Le dolerá menos si cierra el puño explicó.
Luther se mojó los labios secos cuando vio a Frank apretar la mano debajo de la correa que le sujetaba la muñeca. Venga, hermana, pensó, acaba de una vez. Bendijo en silencio la habilidad de Maura cuando ésta introdujo la aguja en la vena azul bajo la piel de Frank. Cuando la tuvo bien sujeta en el brazo, con la sonda ascendente para llegar a la bolsa de solución salina en el soporte y descendente para pasar por el orificio previsto en la pared de hormigón, Maura se incorporó. A Luther le pareció ver un gesto claro de alivio en su rostro. Se guardó el algodón usado en el bolsillo de la camisa y sacó un rollo de cinta adhesiva del mismo lugar. La cinta emitió un chasquido cuando tiró de ella para cortar dos bandas. Rápidamente, las colocó en el brazo de Frank, formando una X sobre la aguja para sujetarla de forma definitiva. Cuando hubo terminado, subió secamente la sábana hasta el cuello de Frank. Frank giró la cabeza y la miró con aquellos ojos tan brillantes. Tenía el aspecto de cualquier paciente asustado y acostado en una camilla que miraba a la enfermera buscando un signo tranquilizador. Maura apartó la mirada de inmediato frunciendo los labios. A Luther le pareció que se tambaleaba un poco al andar mientras volvía detrás de la pantalla.

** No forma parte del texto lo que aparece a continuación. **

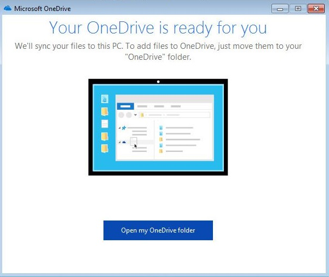
Task: Collapse the triangle beside the star icon
Action: 119,128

Pero el alcaide respiró profundamente. Ya estaba hecho. Todo iba bien. Miró el reloj de la pared. Sólo eran las once y treinta y ocho. Luther casi se echó a reír. Dios, pensó, no hay nada tan lento como esto. Ni tan sólo la espera en una batalla. Nada en su vida era tan lento. Podía sentir la tensión frenética del silencio, la tensión del aire, la tensión de la pequeña sala que parecía crecer segundo a segundo.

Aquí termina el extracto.